Stanley, tenancier de l’auberge avec son père, était un grand amateur de chevaux. Il a effectivement fait construire une piste de course en 1811, située le long de la rue Saint-Laurent entre les avenues du Mont-Royal et Duluth d’aujourd’hui; ce site englobe celui du futur parc Jeanne-Mance. Voici donc la piste qui a été la première associée au nom Mile End. En août 1815, ayant perdu son cheval bai près de l’auberge, Stanley Bagg a inséré une annonce bilingue dans la Gazette de Montréal pour offrir une récompense de 10 livres à « quiconque informera où l’on pourra trouver le Cheval ou le Voleur ». Nous ne savons pas s’il a réussi à retrouver son cheval!
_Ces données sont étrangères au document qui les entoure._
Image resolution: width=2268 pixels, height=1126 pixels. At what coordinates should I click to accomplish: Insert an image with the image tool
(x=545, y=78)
L’auberge et la piste de course étaient situées sur des terrains loués, appartenant à un boucher anglais portant le nom de John Clark. Originaire du comté de Durham au nord de l’Angleterre, John Clark avait l’ambition de devenir grand propriétaire foncier. Il a investi tous ses profits dans l’achat de terrains dans ce qui était alors la campagne de l’île de Montréal. En 1804, il a acheté l’emplacement de la future piste de course, et c’est lui qui a donné le nom Mile End Farm à ce terrain. C’est sûrement lui aussi qui a nommé l’auberge du Mile End.
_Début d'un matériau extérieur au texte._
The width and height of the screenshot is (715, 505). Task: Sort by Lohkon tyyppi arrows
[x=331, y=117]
Et le mille, alors? Si on suppose que le bout du mille était l’auberge, située à la première croisée de chemins au nord de la rue Sherbrooke, le début de ce mille serait justement la rue Sherbrooke. Elle n’a jamais été une limite officielle, mais elle longe la forte pente qu’on appelait jadis la côte à Baron et qui empêchait les faubourgs de Montréal de s’étaler plus au nord. Voilà donc l’explication de notre Mile End : un trajet sur la rue Saint-Laurent d’à peu près un mille depuis la limite approximative de l’étendue des faubourgs de Montréal en 1804, vers un lieu de loisirs longtemps associé à son auberge et ses courses de chevaux.

Cet article est tiré des textes L’origine du nom Mile End et Notes pour une histoire du Mile End (extraits) disponibles sur le site Internet de Mémoire du Mile End.

Référence bibliographique

DESJARDINS, Yves. Histoire du Mile End, Québec, Septentrion, 2017, 355 p.